§ WHAT YOU HAVE TO DO: Instruction for the entries that follow: retype exactly the lines from the line with "The width and height of the screenshot is (750, 1227)." to the line with "Close the Server", both included, and omit all others.

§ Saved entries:
↓↓↓

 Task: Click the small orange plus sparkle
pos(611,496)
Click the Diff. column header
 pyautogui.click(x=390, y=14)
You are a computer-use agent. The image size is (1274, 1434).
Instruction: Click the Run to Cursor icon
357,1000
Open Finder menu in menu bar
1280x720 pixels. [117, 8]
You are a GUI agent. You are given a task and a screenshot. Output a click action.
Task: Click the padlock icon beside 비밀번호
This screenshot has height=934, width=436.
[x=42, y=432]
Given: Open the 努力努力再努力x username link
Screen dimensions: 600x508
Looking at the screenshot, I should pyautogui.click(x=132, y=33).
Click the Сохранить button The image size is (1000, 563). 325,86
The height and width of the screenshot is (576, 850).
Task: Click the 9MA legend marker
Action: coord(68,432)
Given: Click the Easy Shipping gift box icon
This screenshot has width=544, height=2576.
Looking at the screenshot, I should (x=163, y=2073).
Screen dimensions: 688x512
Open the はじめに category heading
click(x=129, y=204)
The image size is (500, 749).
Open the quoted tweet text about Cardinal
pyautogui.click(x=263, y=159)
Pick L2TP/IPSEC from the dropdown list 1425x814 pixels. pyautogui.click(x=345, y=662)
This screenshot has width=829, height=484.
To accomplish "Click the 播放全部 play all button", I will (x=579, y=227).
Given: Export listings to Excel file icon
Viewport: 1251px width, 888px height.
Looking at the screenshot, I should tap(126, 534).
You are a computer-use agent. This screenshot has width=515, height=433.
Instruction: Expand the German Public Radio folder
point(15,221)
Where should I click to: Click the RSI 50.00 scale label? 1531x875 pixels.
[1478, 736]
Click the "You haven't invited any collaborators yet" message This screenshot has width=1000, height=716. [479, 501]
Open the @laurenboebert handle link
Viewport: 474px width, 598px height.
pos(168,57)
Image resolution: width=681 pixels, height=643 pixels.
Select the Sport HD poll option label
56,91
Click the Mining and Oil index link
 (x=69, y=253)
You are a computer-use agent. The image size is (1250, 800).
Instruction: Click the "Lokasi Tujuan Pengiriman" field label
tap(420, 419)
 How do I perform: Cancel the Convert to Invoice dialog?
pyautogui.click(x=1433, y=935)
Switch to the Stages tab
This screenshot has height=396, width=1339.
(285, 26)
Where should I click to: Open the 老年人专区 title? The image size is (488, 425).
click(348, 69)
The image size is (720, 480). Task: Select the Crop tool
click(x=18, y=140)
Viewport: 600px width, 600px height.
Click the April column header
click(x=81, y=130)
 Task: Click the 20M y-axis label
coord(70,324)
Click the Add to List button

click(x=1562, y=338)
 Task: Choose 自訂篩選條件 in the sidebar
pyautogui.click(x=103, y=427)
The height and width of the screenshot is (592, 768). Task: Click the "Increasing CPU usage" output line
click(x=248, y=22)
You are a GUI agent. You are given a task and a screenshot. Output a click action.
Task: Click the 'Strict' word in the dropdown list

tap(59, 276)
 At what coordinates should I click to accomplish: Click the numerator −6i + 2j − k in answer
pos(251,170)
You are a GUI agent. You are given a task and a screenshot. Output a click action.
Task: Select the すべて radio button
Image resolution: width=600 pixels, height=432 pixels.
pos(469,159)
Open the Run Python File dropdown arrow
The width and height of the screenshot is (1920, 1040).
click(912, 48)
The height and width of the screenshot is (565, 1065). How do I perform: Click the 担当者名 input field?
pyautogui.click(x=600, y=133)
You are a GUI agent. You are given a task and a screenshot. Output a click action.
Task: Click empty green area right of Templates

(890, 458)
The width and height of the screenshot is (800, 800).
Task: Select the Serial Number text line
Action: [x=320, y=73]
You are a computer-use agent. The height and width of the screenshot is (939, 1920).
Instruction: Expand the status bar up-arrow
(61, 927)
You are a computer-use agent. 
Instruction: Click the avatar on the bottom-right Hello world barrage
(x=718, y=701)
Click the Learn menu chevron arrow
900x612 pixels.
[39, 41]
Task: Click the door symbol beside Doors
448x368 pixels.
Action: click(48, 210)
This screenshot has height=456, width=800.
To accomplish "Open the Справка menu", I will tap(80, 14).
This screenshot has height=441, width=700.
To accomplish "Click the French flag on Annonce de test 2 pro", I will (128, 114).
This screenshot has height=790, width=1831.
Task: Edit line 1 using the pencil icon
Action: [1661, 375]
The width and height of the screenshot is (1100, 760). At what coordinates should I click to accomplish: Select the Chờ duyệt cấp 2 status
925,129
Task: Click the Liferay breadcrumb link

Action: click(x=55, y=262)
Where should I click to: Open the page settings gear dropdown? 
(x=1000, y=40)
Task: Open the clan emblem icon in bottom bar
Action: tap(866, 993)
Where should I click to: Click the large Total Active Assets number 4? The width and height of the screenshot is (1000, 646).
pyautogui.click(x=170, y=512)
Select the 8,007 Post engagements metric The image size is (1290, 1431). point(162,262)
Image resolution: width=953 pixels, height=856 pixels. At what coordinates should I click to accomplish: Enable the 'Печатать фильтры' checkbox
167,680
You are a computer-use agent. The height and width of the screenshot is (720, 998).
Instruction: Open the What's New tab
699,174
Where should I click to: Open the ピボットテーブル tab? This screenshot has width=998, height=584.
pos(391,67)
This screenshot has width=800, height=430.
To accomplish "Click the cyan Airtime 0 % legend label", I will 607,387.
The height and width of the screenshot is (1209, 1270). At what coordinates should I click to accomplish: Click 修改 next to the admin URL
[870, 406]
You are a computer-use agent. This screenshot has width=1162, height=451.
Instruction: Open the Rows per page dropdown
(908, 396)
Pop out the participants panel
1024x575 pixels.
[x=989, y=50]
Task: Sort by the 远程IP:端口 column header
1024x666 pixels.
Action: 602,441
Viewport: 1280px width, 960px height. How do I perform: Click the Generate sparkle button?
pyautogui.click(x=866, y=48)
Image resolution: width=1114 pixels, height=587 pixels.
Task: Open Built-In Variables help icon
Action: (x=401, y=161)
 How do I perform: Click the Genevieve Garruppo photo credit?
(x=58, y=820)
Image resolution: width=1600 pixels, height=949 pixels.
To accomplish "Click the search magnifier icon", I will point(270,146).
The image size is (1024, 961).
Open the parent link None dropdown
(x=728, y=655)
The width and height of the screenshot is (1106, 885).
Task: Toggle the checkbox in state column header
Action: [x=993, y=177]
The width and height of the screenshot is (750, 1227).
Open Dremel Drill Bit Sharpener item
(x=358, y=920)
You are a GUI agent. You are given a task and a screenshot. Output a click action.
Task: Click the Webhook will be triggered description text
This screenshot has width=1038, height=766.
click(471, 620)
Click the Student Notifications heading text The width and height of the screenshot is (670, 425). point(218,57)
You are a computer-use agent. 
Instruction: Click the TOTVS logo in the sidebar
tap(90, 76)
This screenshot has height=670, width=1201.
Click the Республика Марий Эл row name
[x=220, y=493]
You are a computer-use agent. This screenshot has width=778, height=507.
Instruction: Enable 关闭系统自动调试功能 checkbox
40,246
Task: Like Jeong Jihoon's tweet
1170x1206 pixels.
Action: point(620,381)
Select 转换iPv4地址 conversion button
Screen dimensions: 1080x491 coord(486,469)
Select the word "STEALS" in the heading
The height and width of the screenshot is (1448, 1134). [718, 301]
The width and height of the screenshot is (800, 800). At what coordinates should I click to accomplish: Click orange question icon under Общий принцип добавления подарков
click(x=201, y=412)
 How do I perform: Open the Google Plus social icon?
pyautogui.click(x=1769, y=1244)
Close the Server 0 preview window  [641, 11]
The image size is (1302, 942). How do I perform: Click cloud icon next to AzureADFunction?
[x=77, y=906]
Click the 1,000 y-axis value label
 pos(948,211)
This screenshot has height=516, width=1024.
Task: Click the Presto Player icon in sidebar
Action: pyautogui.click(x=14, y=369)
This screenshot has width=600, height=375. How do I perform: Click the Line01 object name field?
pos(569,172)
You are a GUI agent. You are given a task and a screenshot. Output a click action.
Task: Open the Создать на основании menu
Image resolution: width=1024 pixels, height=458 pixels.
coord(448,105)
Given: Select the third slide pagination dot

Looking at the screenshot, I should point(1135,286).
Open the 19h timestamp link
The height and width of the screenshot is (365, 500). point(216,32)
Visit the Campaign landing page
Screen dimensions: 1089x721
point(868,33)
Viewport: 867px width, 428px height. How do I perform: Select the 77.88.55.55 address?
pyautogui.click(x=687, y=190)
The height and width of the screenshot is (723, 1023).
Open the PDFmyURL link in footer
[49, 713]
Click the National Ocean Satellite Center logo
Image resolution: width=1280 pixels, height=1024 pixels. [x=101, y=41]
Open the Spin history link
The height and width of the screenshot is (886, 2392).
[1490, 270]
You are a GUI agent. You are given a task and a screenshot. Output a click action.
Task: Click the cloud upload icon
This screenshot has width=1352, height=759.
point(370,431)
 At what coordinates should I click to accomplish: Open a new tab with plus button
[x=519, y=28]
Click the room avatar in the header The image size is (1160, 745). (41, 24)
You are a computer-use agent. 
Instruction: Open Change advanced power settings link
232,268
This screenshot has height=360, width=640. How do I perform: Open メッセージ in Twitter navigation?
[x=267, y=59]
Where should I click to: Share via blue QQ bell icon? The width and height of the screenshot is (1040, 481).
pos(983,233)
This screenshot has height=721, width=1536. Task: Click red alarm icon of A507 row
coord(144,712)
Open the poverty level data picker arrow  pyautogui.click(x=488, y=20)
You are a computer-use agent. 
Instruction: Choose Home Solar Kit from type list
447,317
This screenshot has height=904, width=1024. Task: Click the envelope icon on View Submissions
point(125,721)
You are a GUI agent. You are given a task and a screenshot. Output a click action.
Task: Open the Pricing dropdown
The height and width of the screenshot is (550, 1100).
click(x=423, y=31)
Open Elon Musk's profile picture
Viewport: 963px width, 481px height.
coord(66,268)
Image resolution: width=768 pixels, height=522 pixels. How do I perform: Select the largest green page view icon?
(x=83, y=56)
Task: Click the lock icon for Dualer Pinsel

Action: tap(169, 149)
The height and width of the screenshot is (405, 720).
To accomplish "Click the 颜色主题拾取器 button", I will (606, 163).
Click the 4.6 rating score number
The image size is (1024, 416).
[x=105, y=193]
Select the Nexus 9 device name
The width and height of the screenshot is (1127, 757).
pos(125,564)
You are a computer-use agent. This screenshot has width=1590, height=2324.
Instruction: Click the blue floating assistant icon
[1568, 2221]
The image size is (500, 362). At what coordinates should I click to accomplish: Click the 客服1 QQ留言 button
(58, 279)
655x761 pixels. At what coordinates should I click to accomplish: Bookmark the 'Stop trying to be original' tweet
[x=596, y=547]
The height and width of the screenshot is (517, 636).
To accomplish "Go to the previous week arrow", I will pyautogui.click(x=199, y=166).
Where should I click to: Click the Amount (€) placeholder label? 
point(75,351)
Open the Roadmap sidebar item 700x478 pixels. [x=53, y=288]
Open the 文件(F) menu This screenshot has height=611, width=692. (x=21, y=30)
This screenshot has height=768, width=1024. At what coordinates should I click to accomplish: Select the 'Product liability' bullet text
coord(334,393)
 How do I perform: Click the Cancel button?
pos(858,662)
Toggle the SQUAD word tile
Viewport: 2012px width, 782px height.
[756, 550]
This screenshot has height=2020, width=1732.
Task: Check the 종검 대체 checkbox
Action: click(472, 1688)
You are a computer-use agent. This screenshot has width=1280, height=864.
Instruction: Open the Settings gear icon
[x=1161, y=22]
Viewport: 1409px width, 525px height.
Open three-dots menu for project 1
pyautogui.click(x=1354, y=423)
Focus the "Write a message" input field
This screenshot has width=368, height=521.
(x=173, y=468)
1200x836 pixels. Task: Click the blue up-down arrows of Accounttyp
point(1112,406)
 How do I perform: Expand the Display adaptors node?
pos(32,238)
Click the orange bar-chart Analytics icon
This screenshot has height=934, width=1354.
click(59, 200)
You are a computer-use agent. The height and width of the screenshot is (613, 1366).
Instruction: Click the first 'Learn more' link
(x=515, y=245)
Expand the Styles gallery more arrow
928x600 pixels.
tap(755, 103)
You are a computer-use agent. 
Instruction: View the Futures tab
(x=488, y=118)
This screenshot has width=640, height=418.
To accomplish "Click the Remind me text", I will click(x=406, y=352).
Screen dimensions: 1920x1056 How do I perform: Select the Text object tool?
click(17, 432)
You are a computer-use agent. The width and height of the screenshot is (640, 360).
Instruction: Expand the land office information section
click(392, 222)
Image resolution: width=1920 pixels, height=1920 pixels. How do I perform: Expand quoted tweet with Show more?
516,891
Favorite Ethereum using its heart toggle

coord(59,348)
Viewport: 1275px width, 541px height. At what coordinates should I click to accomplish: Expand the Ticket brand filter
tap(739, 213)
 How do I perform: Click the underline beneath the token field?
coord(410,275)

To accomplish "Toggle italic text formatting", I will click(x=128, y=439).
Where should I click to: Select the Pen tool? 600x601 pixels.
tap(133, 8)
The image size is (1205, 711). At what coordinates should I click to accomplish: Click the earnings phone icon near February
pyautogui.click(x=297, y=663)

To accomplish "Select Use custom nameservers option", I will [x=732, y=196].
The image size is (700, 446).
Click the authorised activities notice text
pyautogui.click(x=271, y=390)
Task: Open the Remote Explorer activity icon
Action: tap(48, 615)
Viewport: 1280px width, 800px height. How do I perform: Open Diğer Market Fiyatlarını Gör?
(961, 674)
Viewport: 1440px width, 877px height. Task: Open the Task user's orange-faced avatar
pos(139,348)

↑↑↑

§ SOLUTION:
The width and height of the screenshot is (750, 1227).
Open Dremel Drill Bit Sharpener item
(x=358, y=920)
You are a GUI agent. You are given a task and a screenshot. Output a click action.
Task: Click the Webhook will be triggered description text
This screenshot has width=1038, height=766.
click(471, 620)
Click the Student Notifications heading text The width and height of the screenshot is (670, 425). point(218,57)
You are a computer-use agent. 
Instruction: Click the TOTVS logo in the sidebar
tap(90, 76)
This screenshot has height=670, width=1201.
Click the Республика Марий Эл row name
[x=220, y=493]
You are a computer-use agent. This screenshot has width=778, height=507.
Instruction: Enable 关闭系统自动调试功能 checkbox
40,246
Task: Like Jeong Jihoon's tweet
1170x1206 pixels.
Action: point(620,381)
Select 转换iPv4地址 conversion button
Screen dimensions: 1080x491 coord(486,469)
Select the word "STEALS" in the heading
The height and width of the screenshot is (1448, 1134). [718, 301]
The width and height of the screenshot is (800, 800). At what coordinates should I click to accomplish: Click orange question icon under Общий принцип добавления подарков
click(x=201, y=412)
 How do I perform: Open the Google Plus social icon?
pyautogui.click(x=1769, y=1244)
Close the Server 0 preview window  [641, 11]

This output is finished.